Yes, some students had to take exams with remote proctors and lock-down browsers because - and hear me out on this - cheating was rampant. It still is. But her argument is, I guess, that it’s better to close our eyes and have the cheating. Cool.
And false accusations? I say again - what? She clearly has no idea how these tools work, especially the plagiarism diagnostic ones. And, to point out the absurd and obvious, if the rules and tools of integrity enforcement just “teach students to hate or subvert the controls,” we have a really serious problem. If the motivation to cheat is so great that efforts to stop cheating only motivate subversion - oh my goodness.
I am left to assume that her “recipe for human betterment” is to turn off the security - because that always works. Turn off the convenience store security cameras, take the bag scanners out of airports. Let’s take down the bulletproof shields in banks and remove the Plexiglass in taxicabs. Abolish the SEC. We would not want to treat people like the enemy when all we’re really teaching people is to hate or subvert the controls.

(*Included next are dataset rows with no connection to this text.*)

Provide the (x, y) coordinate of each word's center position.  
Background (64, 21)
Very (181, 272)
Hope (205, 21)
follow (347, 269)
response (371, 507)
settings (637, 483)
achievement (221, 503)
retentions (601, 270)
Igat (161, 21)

Seriously, I am sure her unicorns are lovely.
Normally, I would not care so much that a New York Times columnist lives in utopia - using ChatGPT to advocate for Plato-like teaching in a cheating-heavy reality. But it set me off when, just a few paragraphs after blasting test security and fraud detection tools she wrote:
Already, Stack Overflow, a widely used website where programmers ask one another coding-related questions, banned ChatGPT answers because too many of them were hard-to-spot nonsense.
Really?
Programmers banned ChatGPT you say?
That’s interesting. Teachers - don’t do that. Change how you teach. Programmers - go right ahead and ban that stuff, it’s nonsense.
Sorry for the rant. This one annoyed me.